Turing addressed the problem of writing for a non-mathematical readership with typical sang-froid, ignoring all conventional cultural barriers. Notably without any serious citations in philosophical or psychological literature, it stands intransigent in style as well as content.

The paper is now famous for the 'imitation game', as described below, and now often called the Turing Test. But the most solid aspect of the paper is Turing's setting out of the model of the discrete state machine, which is the Turing machine of 1936, but more clearly thought of as being physically embodied. A careful paragraph explains first why computing machinery is discrete:

Digital computers... may be classified amongst the 'discrete state machines'. These are the machines which move by sudden jumps or clicks from one quite definite state to another. These states are sufficiently different for the possibility of confusion between them to be ignored. Strictly speaking there are no such machines. Everything really moves continuously. But there are many kinds of machine which can profitably be thought of as being discrete state machines. For instance in considering the swiches for a lighting system it is a convenient fiction that each switch must be definitely on or definitely off. There must be intermediate positions, but for most purposes we can forget about them.

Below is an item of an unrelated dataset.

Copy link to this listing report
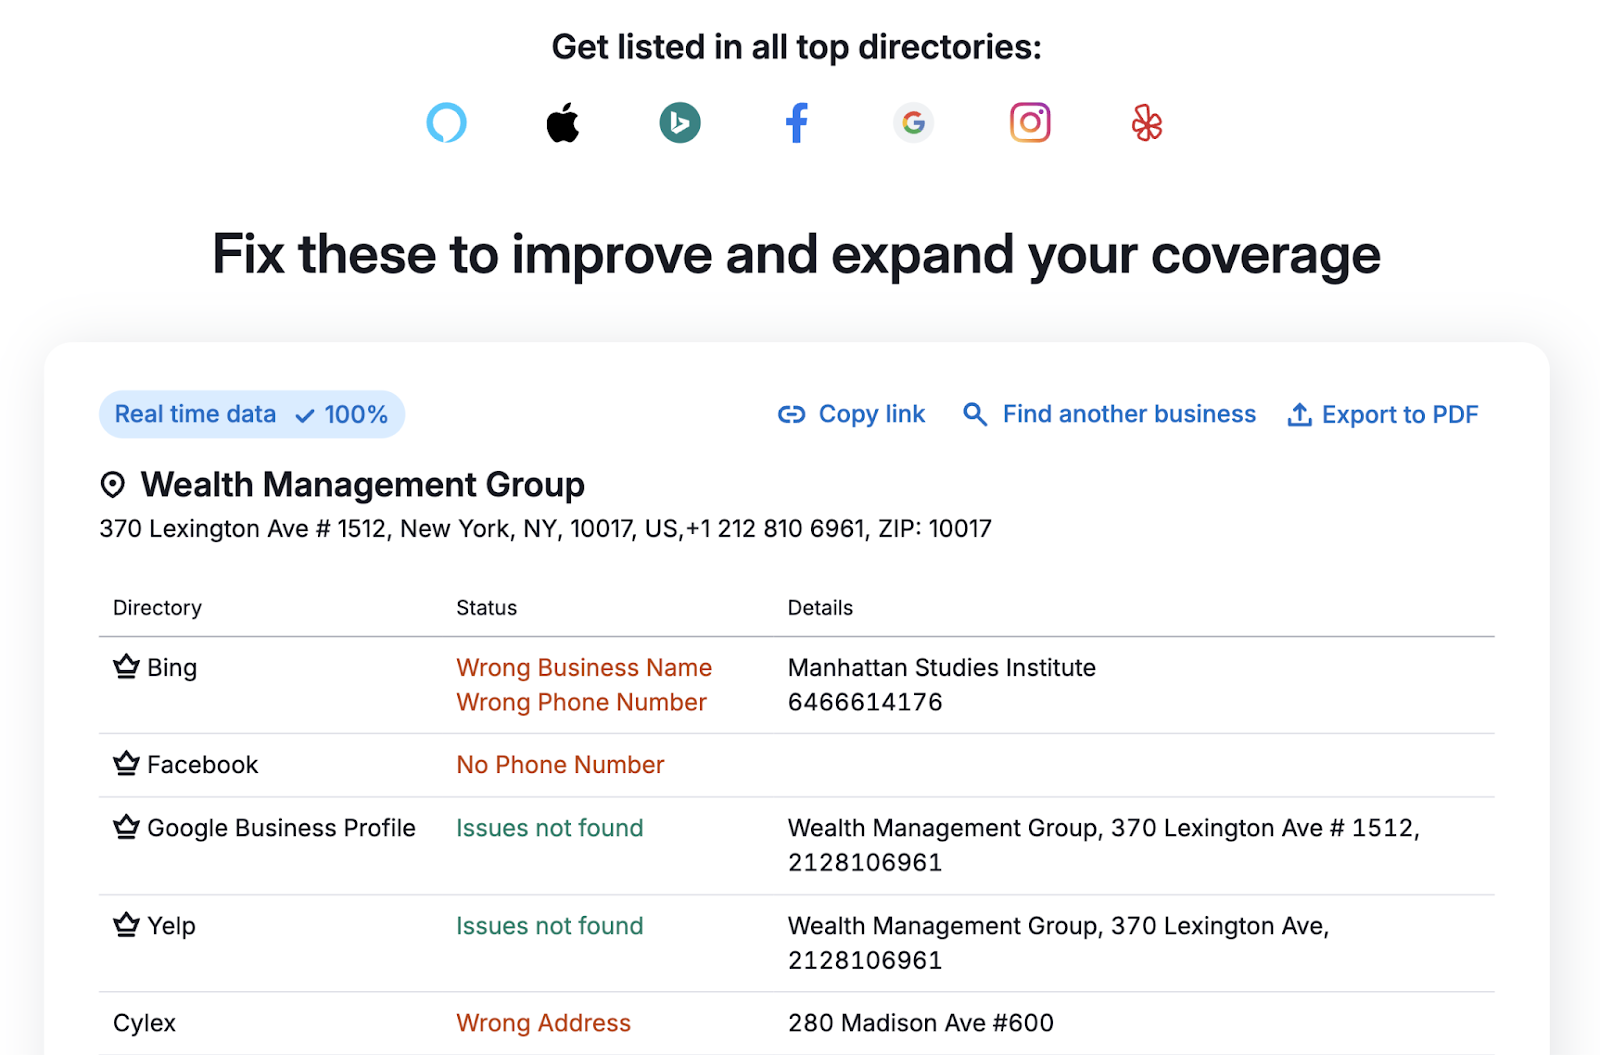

The special property of digital computers, that they can mimic any discrete state machine, is described by saying that they are universal machines.

Turing's argument is simply that the brain should also be considered as a discrete state machine. In his classic statement, made in a 1952 radio broadcast [12]:

We are not interested in the fact that the brain has the consistency of cold porridge. We don't want to say 'This machine's quite hard, so it isn't a brain, so it can't think.'

The physical greyness or soft sponginess of the brain is irrelevant, and so is the mode of operation of the nerves:

Importance is often attached to the fact that modern digital computers are electrical, and that the nervous system also is electrical... Of course electricity usually comes in where fast signalling is concerned, so that it is not surprising that we find it in both these connections. In the nervous system chemical phenomena are at least as important as electrical. In certain computers the storage system is mainly acoustic. The feature of using electricity is thus seen to be only a very superficial similarity. If we wish to find such similarities [i.e. significant similarities between brain and computer] we should look rather for mathematical analogies of function.

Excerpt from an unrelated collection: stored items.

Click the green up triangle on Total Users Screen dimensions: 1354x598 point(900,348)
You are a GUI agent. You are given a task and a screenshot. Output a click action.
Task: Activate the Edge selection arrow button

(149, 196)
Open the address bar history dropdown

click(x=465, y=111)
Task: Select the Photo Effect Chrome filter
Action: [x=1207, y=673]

Turing's claim is that the only features of the brain relevant to thinking or intelligence are those which fall within the discrete-state-machine level of description. The particular physical embodiment is irrelevant. Not quite made explicit, but implicit in every statement, is that the operation of a discrete state machine is computable. We now see the definitive extension to the argument presented in 1936, the effect of the change of thought I conjecture for 1941. The post-war Turing claims that Turing machines can mimic the effect of any activity of the mind, not only a mind engaged upon a 'definite method.'

Turing's term 'discrete state machine' is a judicious choice. He avoids expressions such as 'logical structure' which might carry the false connotation of common parlance: logical as opposed to illogical, informal or emotional thought. There is no such dichotomy in Turing's analysis, and indeed no distinction between conscious and unconscious. Turing is clear that discrete state machines include machines with learning or self-organizing ability, and makes a point of the fact these still fall within the scope of the computable. Turing draws attention to the apparent conflict with the definition of Turing machines having fixed tables of behaviour, but sketches a proof that self-modifying machines are still in fact defined by an unchanged instruction set, ending:

The explanation of the paradox is that the rules which get changed in the learning process are of a rather less pretentious kind, claiming only an ephemeral validity. The reader may draw a parallel with the Constitution of the United States.

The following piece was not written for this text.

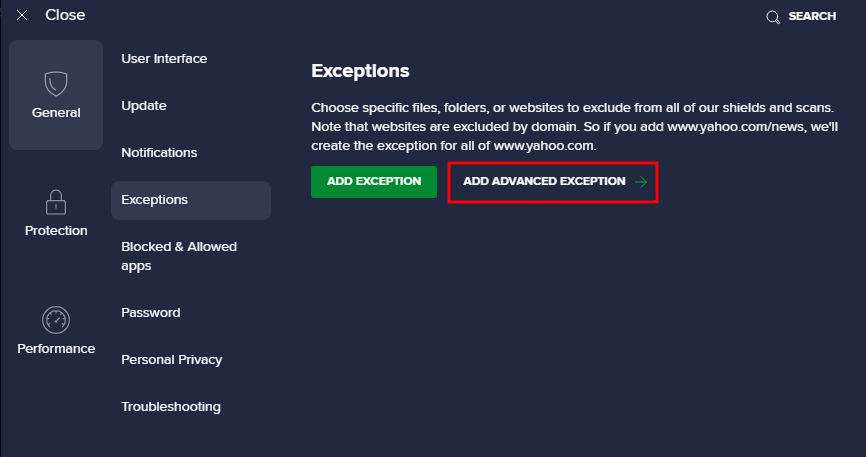
Task: Select the Update menu item
Action: coord(144,106)
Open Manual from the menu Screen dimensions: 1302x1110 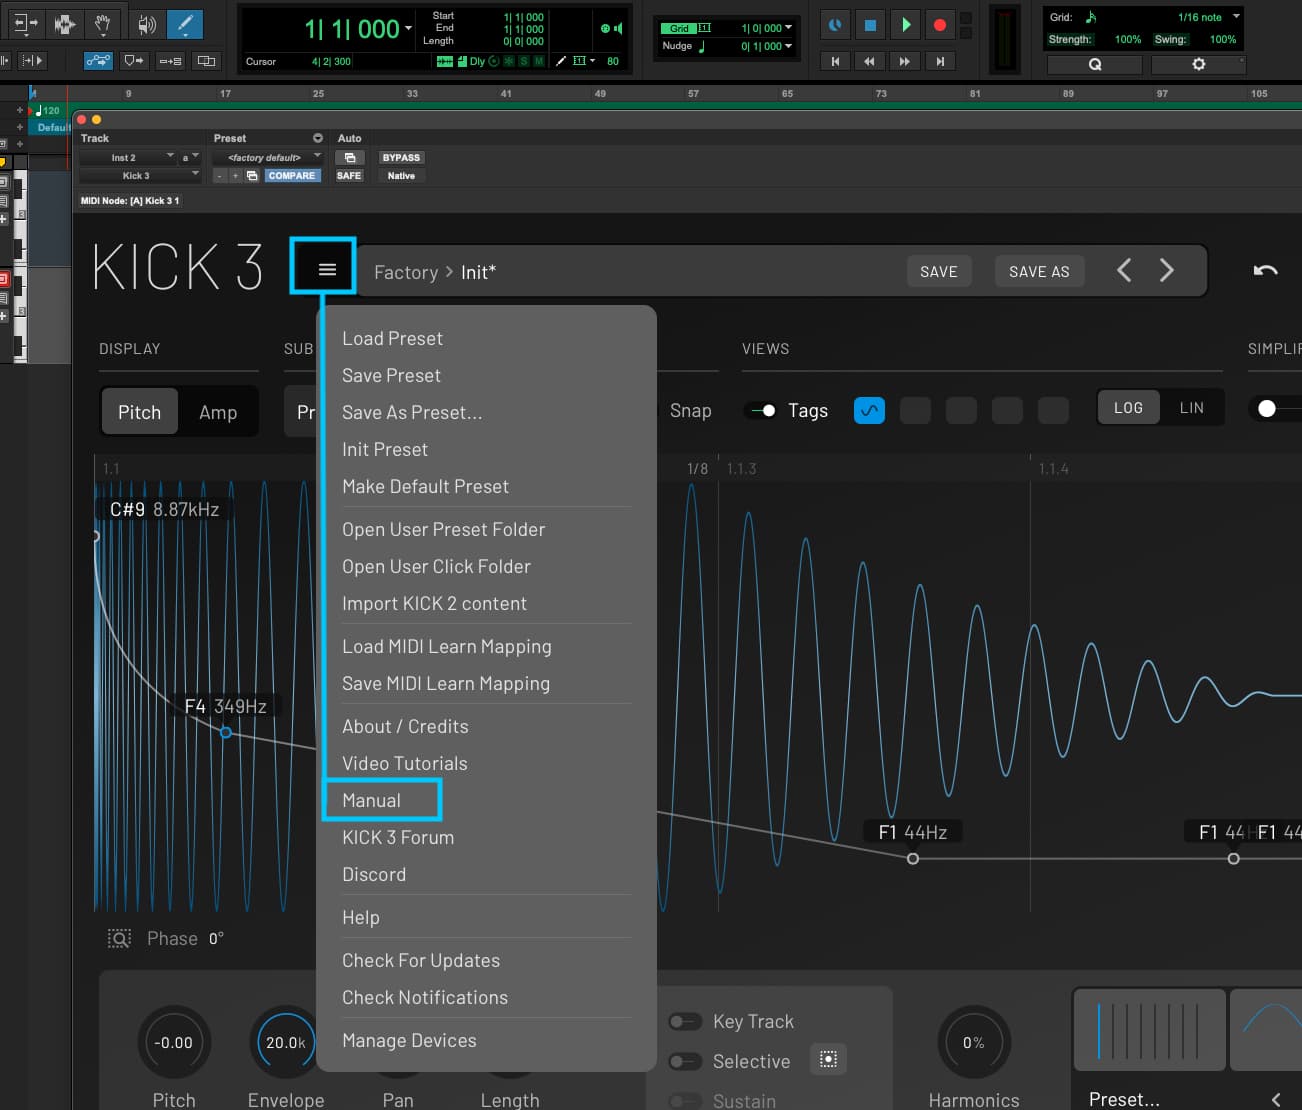[x=371, y=800]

If Turing's thesis about the function of the brain is accepted, then from a materialist point of view, the argument is almost complete. The behaviour of a discrete state machine can then, at least in principle, be written down in a table. Hence every feature of the brain relevant to thought can be captured by a table of behaviour, and so emulated by a computer. The only question that might remain is that of whether the speed and spatial dimensions of the brain, and the character of its physical interface with the world, are also essential to its function.

The imitation game

However, the rest of the paper, bringing in the definition of the Turing Test, does much to illustrate the idea of a brain and its function as a physical object whose properties can be examined like any other, and to suggest constructive methods by which intelligent machinery could be engineered. To do this, Turing dramatizes the operational viewpoint. Instead of considering the question 'Can machines think?' Turing explains, 'I shall replace the question by another, which is closely related to it and is expressed in relatively unambiguous words':
The new form of the problem can be described in terms of a game which we call the 'imitation game'. It is played with three people, a man (A), a woman (B), and an interrogator (C) who may be of either sex. The interrogator stays in a room apart from the other two. The object of the game is to determine which of the other two is the man and which is the woman.
If Turing's introduction to the problem of creative mind through a party game with camp innuendo was intended to offend the pretensions of Arts-educated intellectuals, it probably succeeded. Unfortunately Turing also succeeded in creating disastrous confusion. Although it was intended to clarify the picture of the brain being tested like any other physical object, for many readers the purpose of the imitation game is totally obscured, in fact turned on its head, by careless syntax:
We now ask the question, 'What will happen when a machine takes the part of A in this game?' Will the interrogator decide wrongly as often when the game is played like this as he does when the game is played between a man and a woman?
I have no doubt that 'the game is played like this' means, 'the game is played between a human being and a computer pretending to be human'. But many are now the books, articles, lectures, and webpages which assert that in the Turing Test the computer must take the part of a man who is imitating a woman. This is indeed the literal meaning of the words 'a machine takes the part of A', but such an interpretation is contradicted by the sample interrogation:
Q: Please write me a sonnet on the subject of the Forth bridge.
A: Count me out on this one. I never could write poetry.
Q: Add 34957 to 70764.
A: (Pause about 30 seconds and then give as answer) 105621.
Q: Do you play chess?
A: Yes.
Q: I have K at my K1, and no other pieces. You have only K at K6 and R at R1. It is your move, What do you play?
A: (After a pause of 15 seconds) R-R8 mate.
These answers establish no impression of gender; they are meant to establish human intelligence (including — a subtle point — the incorrect addition.) The point of the game is this: if a machine cannot be distinguished from a human being under these conditions then we must credit it with human intelligence.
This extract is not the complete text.